» **DATASET RECORDS**
=== Section Start ===

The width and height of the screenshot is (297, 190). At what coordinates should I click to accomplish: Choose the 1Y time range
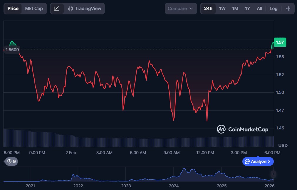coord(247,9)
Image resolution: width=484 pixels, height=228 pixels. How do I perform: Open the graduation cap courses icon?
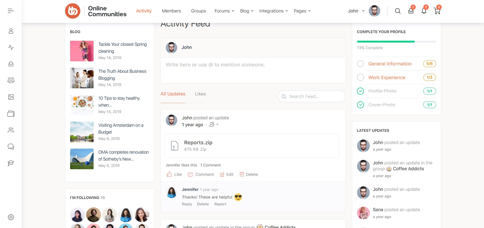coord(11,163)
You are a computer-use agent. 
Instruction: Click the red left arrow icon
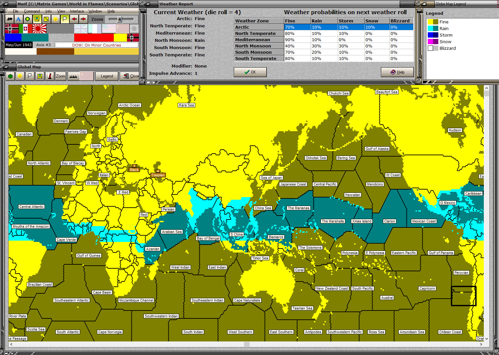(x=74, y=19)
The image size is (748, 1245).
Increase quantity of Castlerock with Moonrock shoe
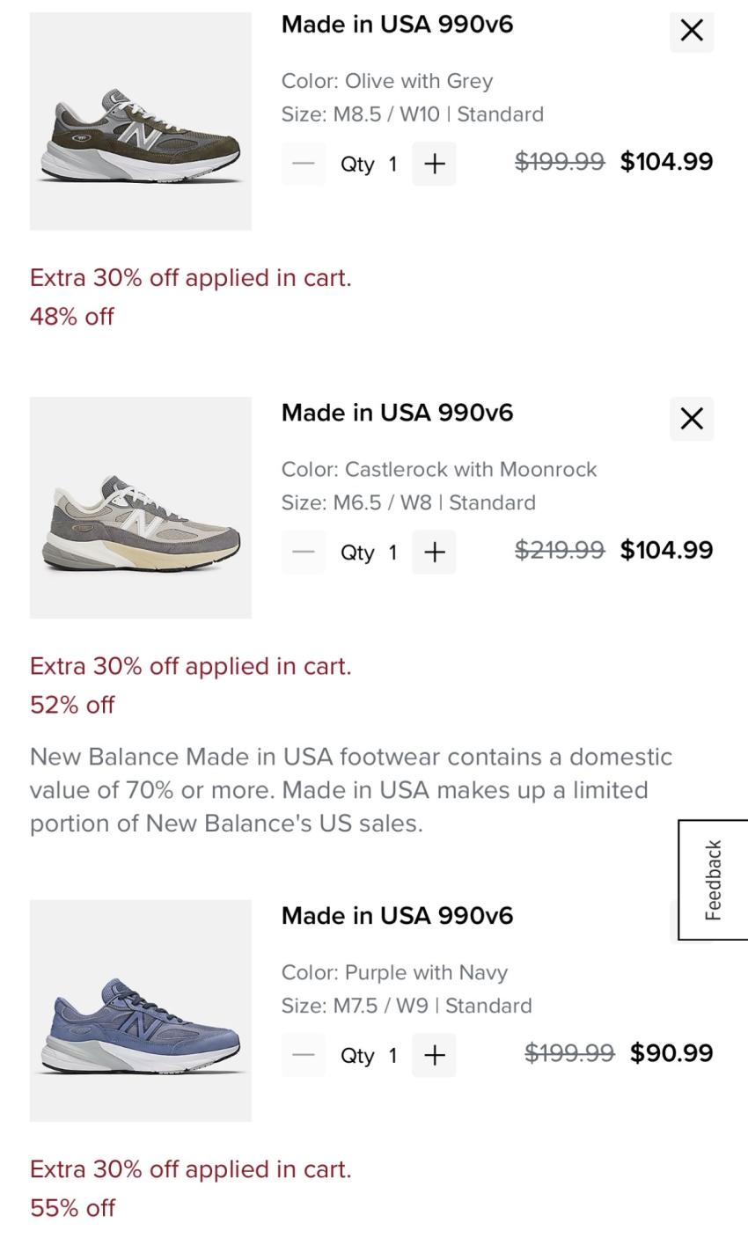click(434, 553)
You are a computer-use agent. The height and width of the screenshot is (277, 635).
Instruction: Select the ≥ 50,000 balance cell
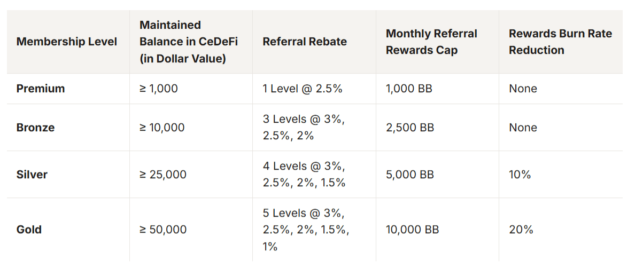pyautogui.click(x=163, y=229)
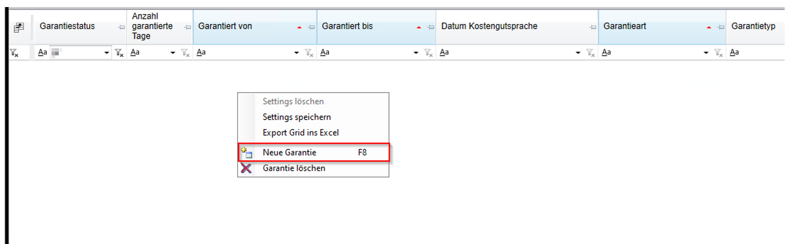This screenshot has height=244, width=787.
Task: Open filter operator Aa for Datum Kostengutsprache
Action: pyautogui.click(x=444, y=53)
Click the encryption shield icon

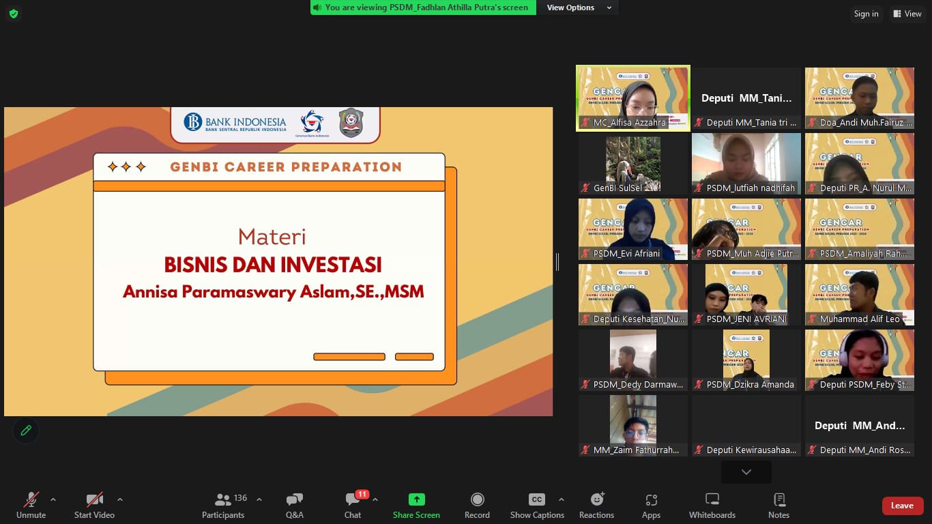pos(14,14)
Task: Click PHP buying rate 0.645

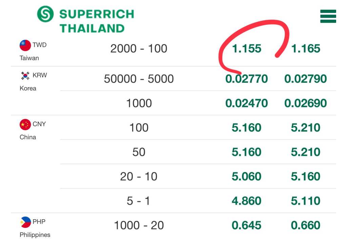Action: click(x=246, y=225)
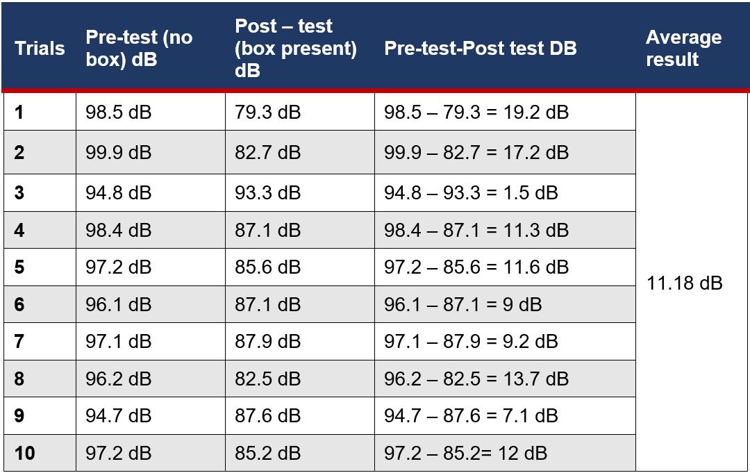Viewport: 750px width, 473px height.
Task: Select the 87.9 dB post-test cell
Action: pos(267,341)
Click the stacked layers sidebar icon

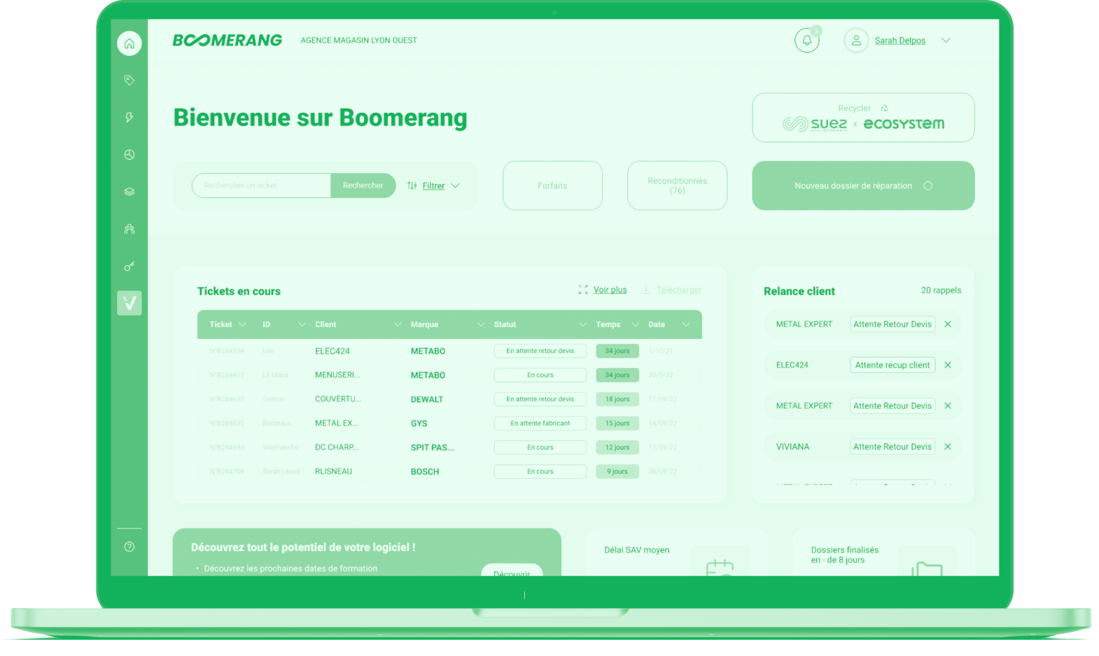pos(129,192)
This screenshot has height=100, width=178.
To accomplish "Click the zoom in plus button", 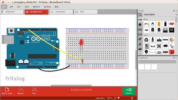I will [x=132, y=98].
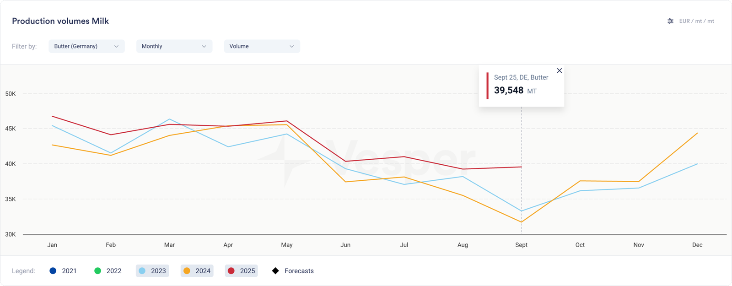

=== Section End ===
=== Section Start ===

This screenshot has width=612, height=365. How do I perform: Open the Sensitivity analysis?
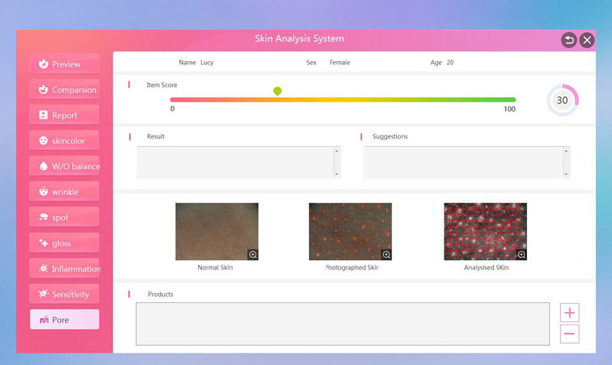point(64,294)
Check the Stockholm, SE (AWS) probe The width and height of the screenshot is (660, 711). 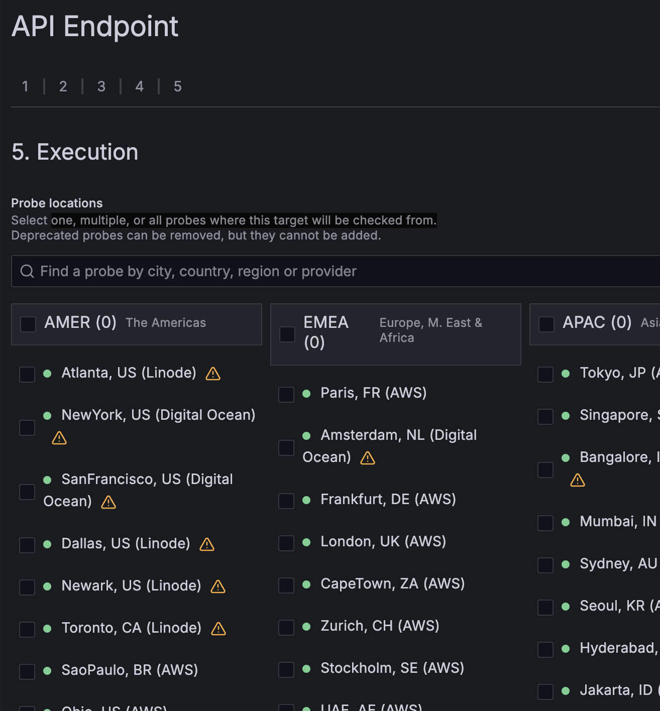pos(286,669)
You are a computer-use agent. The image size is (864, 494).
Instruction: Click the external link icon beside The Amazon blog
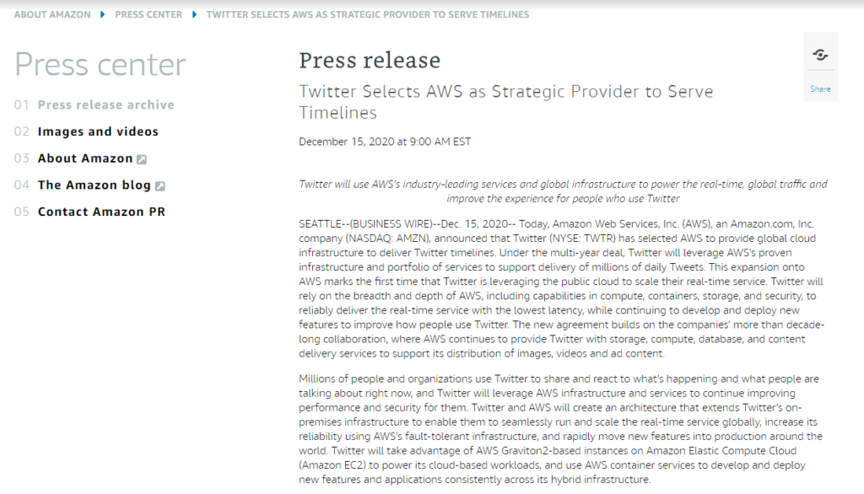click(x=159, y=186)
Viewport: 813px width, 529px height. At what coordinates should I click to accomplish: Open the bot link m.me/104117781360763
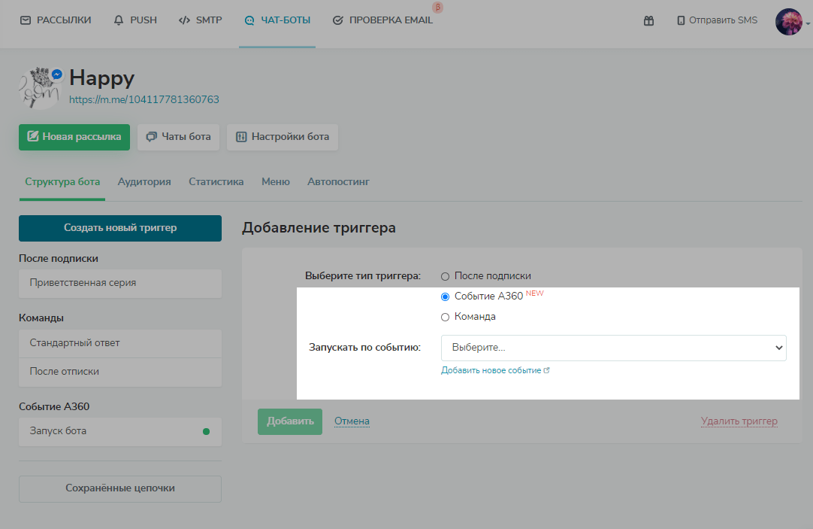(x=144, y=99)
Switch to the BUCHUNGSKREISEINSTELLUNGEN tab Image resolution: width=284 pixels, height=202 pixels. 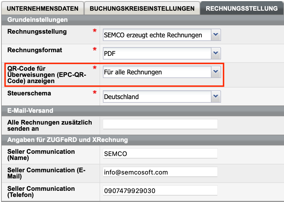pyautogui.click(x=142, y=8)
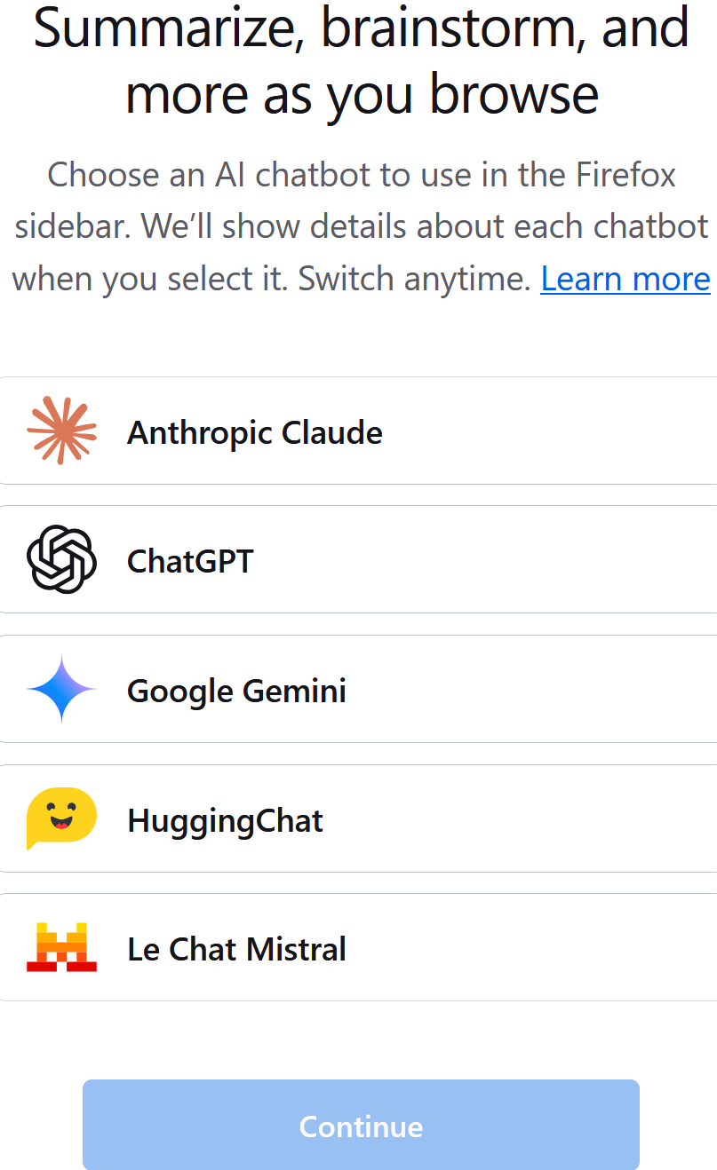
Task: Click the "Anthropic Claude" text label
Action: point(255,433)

=== Section End ===
=== Section Start ===

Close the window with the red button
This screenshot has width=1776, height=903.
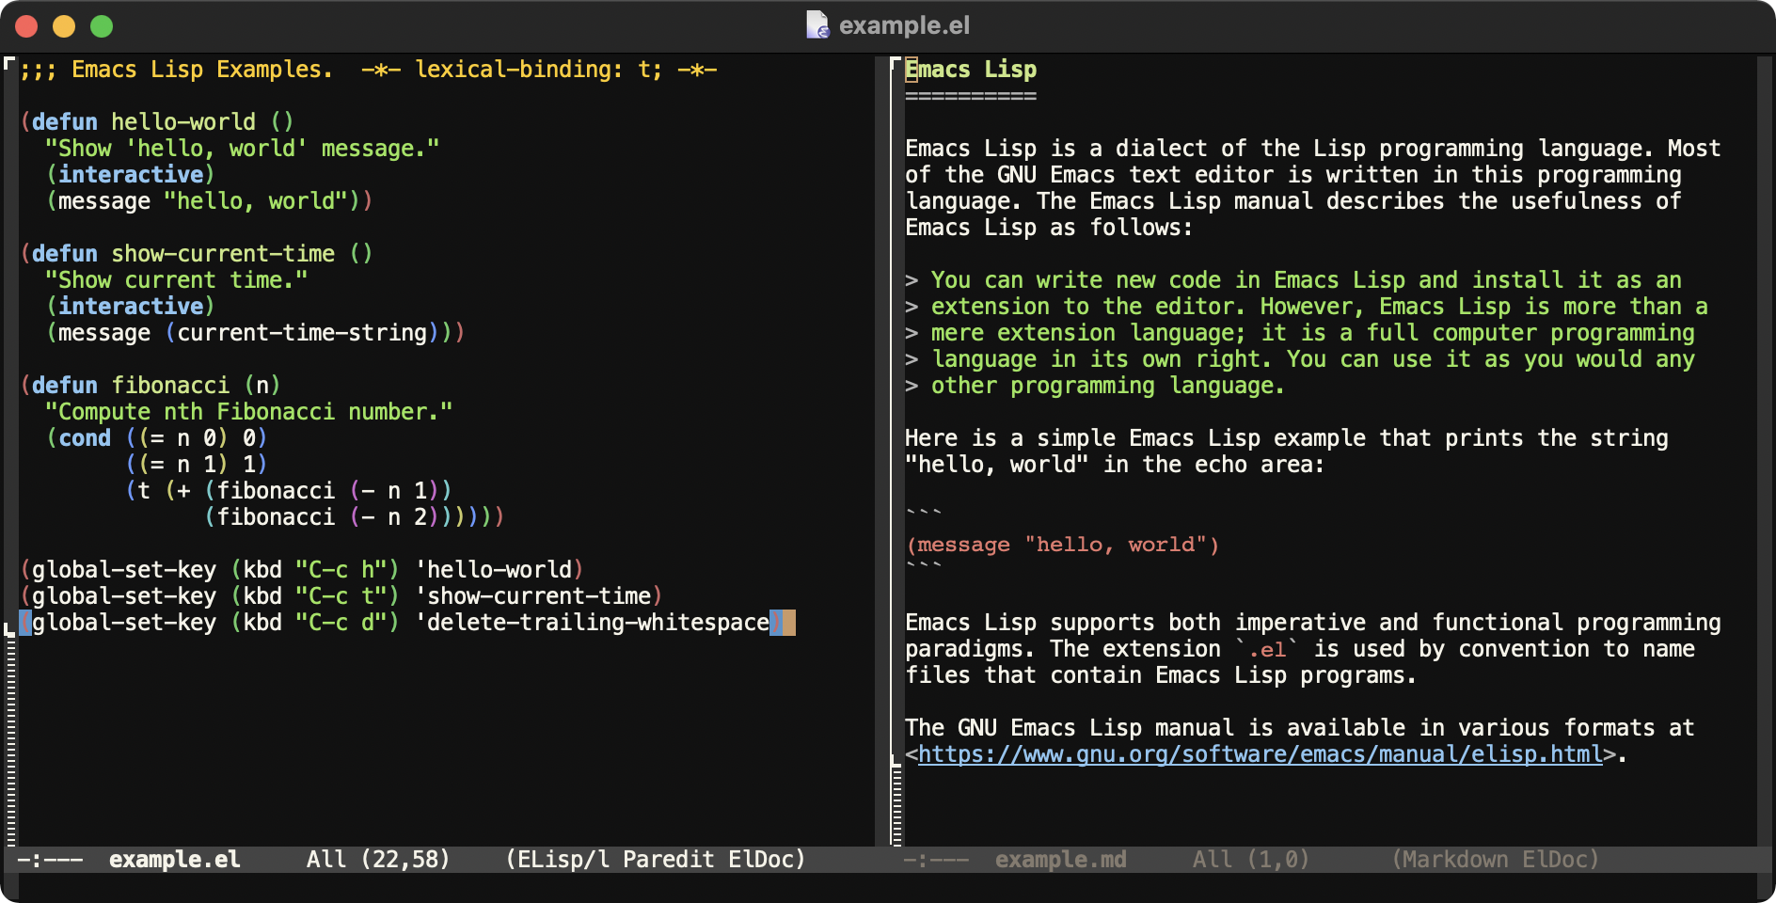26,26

=== Section End ===

In the entries above, find the line with "The width and height of the screenshot is (297, 190)." and the line with "You are a computer-use agent. The height". Write out exactly those two lines and every line between them, pictures excluded.

» **SOLUTION FOR THIS TASK**
The width and height of the screenshot is (297, 190). At what coordinates should I click to accomplish: Choose the 1Y time range
coord(247,9)
Image resolution: width=484 pixels, height=228 pixels. How do I perform: Open the graduation cap courses icon?
coord(11,163)
You are a computer-use agent. 
Instruction: Click the red left arrow icon
(x=74, y=19)
The image size is (748, 1245).
Increase quantity of Castlerock with Moonrock shoe
click(434, 553)
You are a computer-use agent. The height and width of the screenshot is (277, 635).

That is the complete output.